What is required ▸ Please continue the list of 2017 clashes in the North Caucasus below, starting after its final line.

= List of clashes in the North Caucasus in 2017 =

- 21 January – Two militants were killed in an operation by the Russian security forces at the Vpered settlement, Kizlyar District, in Dagestan.
- 30 January – At least two police officers and three suspected militants were killed during a gunfight in Shali, Chechnya.
- 5 March – A group allegedly linked to the Islamic State (IS) was rounded up by the Russian forces in Derbent, Dagestan; one militant was killed in a shootout.
- 24 March – At least six Russian soldiers and six attackers were killed in the insurgents' attack on a Russian National Guard base at the village of Naurskaya, northwest of Grozny, in Chechnya. IS claimed responsibility for the attack.
- 3 April –
  - Two traffic police officers are gunned down by unknown assailants in Astrakhan. The regional authorities blame the attack on "radical Wahhabi Islamists".

[Extracted records]
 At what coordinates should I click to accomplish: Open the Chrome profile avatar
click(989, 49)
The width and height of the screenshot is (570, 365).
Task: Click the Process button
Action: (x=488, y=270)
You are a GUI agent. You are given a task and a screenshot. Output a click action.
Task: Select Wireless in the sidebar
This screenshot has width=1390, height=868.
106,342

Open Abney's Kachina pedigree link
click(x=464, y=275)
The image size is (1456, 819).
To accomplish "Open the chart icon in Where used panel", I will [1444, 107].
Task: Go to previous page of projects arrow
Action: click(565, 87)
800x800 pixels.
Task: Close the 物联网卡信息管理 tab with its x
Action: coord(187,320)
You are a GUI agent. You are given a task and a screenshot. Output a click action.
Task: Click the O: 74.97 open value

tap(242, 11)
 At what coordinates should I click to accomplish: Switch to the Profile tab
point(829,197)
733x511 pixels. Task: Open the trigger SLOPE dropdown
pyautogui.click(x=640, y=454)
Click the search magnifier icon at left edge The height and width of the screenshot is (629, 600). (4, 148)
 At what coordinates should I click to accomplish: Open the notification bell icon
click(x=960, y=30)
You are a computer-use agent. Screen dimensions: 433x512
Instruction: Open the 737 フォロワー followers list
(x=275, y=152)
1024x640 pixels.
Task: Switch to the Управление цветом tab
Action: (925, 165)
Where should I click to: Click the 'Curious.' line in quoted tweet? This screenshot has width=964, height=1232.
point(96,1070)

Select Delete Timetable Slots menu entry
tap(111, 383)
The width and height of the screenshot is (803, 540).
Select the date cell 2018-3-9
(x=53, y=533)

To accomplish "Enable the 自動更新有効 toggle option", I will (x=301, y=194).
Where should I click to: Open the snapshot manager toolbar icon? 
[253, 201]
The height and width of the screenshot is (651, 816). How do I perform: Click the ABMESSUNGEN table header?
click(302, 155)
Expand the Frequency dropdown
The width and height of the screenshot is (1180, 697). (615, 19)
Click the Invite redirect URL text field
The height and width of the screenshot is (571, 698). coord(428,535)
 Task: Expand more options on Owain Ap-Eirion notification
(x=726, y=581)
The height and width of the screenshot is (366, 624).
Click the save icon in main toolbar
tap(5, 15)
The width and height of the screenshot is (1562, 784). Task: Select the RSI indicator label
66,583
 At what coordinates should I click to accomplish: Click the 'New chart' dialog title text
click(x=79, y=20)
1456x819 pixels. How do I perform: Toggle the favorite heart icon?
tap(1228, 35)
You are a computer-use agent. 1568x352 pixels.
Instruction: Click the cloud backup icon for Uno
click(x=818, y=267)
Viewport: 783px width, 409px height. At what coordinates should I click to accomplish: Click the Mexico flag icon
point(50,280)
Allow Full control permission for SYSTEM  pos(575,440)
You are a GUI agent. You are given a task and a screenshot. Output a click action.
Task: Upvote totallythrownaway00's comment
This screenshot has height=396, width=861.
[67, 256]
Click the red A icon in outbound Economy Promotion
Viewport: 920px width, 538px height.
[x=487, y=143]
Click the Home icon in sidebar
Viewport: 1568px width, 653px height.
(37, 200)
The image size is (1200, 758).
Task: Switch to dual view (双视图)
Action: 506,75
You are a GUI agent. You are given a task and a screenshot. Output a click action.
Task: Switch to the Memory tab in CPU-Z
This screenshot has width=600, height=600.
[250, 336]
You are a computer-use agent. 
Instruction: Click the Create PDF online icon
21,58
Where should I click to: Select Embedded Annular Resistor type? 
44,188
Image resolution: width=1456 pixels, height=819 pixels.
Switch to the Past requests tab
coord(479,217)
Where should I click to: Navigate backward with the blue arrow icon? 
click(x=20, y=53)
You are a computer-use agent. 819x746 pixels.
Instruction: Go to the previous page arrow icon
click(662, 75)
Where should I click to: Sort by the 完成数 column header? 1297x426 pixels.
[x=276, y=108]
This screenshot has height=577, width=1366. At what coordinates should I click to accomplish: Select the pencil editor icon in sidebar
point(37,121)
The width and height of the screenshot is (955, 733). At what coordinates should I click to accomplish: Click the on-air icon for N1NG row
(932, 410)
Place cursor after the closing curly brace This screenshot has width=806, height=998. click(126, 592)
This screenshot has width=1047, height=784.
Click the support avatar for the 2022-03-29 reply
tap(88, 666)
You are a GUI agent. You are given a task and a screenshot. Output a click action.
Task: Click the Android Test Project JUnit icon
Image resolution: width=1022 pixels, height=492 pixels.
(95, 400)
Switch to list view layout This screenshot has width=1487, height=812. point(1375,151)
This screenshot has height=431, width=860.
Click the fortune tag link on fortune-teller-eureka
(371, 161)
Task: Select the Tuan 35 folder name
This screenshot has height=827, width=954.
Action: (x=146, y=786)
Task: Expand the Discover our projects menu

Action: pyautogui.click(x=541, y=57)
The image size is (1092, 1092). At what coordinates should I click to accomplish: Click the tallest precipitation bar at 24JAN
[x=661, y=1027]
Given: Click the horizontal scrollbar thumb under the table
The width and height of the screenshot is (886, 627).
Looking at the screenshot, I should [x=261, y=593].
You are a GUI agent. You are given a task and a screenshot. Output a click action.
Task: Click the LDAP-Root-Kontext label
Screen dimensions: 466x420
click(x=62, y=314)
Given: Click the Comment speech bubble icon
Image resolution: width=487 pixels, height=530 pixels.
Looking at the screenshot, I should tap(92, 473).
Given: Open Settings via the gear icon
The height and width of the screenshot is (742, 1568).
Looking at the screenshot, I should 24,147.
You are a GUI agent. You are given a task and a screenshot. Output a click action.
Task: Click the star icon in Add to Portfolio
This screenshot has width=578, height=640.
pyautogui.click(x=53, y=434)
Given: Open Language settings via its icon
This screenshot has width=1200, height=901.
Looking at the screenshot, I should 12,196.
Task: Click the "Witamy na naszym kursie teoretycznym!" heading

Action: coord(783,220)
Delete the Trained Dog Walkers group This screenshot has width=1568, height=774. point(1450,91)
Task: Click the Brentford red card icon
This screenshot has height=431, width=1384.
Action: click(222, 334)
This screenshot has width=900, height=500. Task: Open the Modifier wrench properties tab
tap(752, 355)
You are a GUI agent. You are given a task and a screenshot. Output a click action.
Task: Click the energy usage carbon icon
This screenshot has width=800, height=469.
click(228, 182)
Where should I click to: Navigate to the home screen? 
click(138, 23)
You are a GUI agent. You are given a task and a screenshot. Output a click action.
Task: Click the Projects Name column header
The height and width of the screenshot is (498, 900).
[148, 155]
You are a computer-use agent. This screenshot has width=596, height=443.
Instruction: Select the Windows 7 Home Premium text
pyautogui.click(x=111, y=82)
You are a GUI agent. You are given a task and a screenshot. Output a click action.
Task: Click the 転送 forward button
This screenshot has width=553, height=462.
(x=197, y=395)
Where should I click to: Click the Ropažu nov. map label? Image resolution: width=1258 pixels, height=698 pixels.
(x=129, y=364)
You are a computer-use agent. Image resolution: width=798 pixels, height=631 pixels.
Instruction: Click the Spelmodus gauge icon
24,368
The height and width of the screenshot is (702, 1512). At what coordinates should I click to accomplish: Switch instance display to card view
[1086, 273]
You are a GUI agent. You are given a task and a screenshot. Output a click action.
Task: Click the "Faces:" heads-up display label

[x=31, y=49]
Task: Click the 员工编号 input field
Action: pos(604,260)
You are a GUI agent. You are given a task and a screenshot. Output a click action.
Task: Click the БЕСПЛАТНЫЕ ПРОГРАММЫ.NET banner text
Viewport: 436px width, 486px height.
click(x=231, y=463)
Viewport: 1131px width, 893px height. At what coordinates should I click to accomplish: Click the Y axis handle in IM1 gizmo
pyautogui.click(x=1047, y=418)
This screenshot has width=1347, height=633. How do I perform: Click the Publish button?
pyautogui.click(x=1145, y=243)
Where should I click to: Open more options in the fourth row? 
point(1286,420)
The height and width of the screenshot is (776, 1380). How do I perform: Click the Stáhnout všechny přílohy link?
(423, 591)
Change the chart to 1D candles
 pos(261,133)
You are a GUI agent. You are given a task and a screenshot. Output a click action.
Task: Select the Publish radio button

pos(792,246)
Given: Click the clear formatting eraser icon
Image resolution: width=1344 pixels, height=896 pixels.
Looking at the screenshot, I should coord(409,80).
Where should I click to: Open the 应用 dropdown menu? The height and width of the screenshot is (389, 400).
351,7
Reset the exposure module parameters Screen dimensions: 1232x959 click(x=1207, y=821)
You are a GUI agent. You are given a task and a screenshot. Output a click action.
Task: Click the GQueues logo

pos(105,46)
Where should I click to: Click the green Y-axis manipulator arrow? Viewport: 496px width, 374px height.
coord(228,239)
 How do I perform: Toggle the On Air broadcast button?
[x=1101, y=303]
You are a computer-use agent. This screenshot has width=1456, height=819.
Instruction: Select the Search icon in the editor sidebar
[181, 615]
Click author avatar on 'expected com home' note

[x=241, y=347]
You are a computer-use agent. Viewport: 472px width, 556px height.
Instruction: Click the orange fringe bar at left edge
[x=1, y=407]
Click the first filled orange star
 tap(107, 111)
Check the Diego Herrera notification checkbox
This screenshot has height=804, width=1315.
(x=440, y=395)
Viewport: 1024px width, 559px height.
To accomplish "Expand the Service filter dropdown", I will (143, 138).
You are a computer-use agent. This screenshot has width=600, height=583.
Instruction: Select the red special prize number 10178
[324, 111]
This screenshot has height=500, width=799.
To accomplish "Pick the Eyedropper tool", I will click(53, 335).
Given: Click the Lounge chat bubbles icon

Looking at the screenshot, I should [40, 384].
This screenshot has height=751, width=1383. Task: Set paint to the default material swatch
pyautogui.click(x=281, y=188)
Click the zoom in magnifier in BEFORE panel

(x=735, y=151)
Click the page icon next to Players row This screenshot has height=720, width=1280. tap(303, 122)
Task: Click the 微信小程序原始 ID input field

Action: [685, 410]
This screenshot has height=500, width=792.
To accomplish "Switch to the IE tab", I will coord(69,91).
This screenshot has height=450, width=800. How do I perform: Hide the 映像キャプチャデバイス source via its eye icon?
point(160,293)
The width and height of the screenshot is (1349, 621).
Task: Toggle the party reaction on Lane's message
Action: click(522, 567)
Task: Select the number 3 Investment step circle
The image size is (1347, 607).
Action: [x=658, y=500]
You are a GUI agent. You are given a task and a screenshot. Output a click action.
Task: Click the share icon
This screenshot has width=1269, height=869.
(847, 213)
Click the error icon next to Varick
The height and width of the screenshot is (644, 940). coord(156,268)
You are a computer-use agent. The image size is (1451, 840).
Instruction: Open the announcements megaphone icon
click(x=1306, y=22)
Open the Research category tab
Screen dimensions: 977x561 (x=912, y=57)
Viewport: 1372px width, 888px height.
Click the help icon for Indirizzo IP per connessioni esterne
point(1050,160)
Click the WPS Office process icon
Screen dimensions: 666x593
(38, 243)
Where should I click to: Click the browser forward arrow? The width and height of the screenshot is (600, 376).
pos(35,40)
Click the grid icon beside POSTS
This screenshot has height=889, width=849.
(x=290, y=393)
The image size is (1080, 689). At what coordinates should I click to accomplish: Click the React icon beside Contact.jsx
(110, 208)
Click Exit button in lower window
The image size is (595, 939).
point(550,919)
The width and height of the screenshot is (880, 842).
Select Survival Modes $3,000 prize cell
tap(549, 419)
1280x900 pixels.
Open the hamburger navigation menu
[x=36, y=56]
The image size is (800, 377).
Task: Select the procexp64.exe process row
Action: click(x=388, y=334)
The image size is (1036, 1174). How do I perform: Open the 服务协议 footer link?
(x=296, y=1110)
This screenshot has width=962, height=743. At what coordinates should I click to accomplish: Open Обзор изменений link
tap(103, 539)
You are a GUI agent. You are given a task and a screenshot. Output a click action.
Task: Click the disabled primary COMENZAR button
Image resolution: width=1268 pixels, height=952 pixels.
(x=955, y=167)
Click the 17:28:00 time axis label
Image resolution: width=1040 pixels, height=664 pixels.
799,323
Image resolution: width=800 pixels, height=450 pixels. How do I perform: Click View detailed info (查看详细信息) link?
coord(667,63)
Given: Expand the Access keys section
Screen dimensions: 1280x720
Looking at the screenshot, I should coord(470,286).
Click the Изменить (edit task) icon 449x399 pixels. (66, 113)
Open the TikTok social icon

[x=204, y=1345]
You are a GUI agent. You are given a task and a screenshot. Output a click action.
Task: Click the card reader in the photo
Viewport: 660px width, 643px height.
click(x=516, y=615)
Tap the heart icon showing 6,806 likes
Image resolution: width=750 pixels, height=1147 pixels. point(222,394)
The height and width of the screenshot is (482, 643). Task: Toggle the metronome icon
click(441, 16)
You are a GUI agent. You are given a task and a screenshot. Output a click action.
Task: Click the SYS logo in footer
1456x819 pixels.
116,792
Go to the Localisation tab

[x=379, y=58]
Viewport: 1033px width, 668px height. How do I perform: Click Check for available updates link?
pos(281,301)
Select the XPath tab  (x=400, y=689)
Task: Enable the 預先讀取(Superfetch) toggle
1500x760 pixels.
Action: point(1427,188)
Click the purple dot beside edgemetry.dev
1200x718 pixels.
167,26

Response to the task ▸
  - 2017 Saint Petersburg Metro bombing: A suicide bombing occurred on the St Petersburg Metro, on the day Vladimir Putin was due to visit the city. 16 people were killed in the attack, including the suicide bomber. 64 others were also injured. Russian media has reported that he travelled to Syria in 2014 and trained with militants. Imam Shamil Battalion claimed responsibility for the attack.
- 8 April – Two traffic policemen were killed after their vehicle came under fire from Islamic militants in Ingushetia, North Caucasus.
- 10 April – About 20 citizens from the Caucasian Republic shot at a gas station by the M4 Don motorway.
- 12 May – One police officer was injured in shooting near police station in Ingushetia. Two attackers were killed during the shootout. IS claimed responsibility for the attack.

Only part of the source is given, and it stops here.